NYSE
Traders and New York Stock Exchange. Stocks closed another bumpy day with some gains on Wall Street on Friday, but not enough to erase its worst weekly loss since late March. Image Credit: AP

Dubai: Stocks worldwide may not stay disconnected from reality any longer as a blurry and doomy view of markets was seen refocusing to one that is clearer and hopeful of an - albeit slower - recovery.

“With monetary policy likely to remain loose for a long time and the world’s largest economies gradually re-opening, our view remains that equity markets will continue to make ground over the coming years,” opined Simona Gambarini, markets economist at Capital Economics.

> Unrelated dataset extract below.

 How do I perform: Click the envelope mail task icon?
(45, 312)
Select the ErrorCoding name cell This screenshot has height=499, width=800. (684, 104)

But that won’t be before markets deflate itself from a record much-too-quick rebound seen over the past few weeks. And stocks have already begun losing some of that unrealistic momentum this past week.

When Tesla CEO Elon Musk tweeted “lol” one morning this week – a reference he clarified to apply to “stonks”, the colloquial term given to the rallying stock market – he was calling to attention a general view that had set in among several market spectators this last month or so.

Markets have been rallying despite a series of setbacks on the pandemic front, which forced some critics to warn earlier that the current rally didn’t have the potential to last long. The others however argued markets generally traded in anticipation of an immediate future event - being short-term recovery in this case.

How trustworthy are markets at this point?

“(The rally) naturally raises a multi-trillion dollar question: should we start to get a little less constructive about risk assets’ dynamics altogether?” questioned Stéphane Barbier de la Serre, macro strategist at Makor Capital Markets. “Tricky question indeed or, at the very least trickier than it seems.”

“Indeed, in first analysis, we do understand the temptation to take profits – or at least start to fade out exposure a bit – on risk assets (like copper, oil, the volatility index VIX and the Nasdaq) - we sure do,” Barbier de la Serre added.

“In second analysis though, our strong risk-on bias recently has been rooted a lot more into an analysis of risk/reward dynamics than mere numerical targets.

“In other words, while the attainment of short term technical or psychological targets obviously justifies a bit more cautiousness looking forward, it should be borne in mind that, more fundamentally, if the same causes produce the same effects, then it is probably still too early to turn outright bearish.”

Markets get whipsawed after rallying for weeks

And just like how some critics earlier called it, stock markets around the world recorded steep selloffs in the past few days as investors reined in their optimism, particularly after the US Federal Reserve poured cold water on their hopes that the world’s largest economy would recover quickly.

US jobless data had confirmed that the economy remains under severe pressure from the coronavirus - even if the absolute worst of the crisis appears to have abated. Stocks fell massively after the news - as much as 6-7 per cent - but as fear of missing out is a powerful motivator to buy stocks, markets clawed back bit of those losses.

All three major Wall Street indexes gained on Friday, after recording their worst day since March 16, the height of the coronavirus selloff, on Thursday. For the Nasdaq, the drastic collapse came after three straight days of all-time closing highs, but the massive Thursday drop should keep stocks under pressure for a while. 

The Fed left interest rates unchanged and near zero as the central bank projected a slow economic recovery from the pandemic-induced recession. In their first economic projections this year, Fed officials indicated that they expected the unemployment rate to remain elevated for years.

Nearly 20 million jobs have been lost on net since February, but the Fed chair, Jerome H. Powell, noted that the figure probably understates the extent of unemployment.

Long slog to pre-pandemic economic recovery

The latest government forecasts predict a much slower path back to economic strength than perhaps the stock market seems to expect as the economy climbs out of a virus-spurred downturn.

68.4 per cent of economists now expect US recovery in the third quarter, while the remaining few said it already started in the second quarter – a Wall Street Journal survey showed.

Most analysts chimed in how the latest projections highlighted what a long slog the recovery will be for the top economy – which in turn drags out the timeline for an economic recovery globally.

With fears of a second wave of infections and a prolonged economic recession still evident – albeit dormant, the question remains for how long economies will remain under pressure.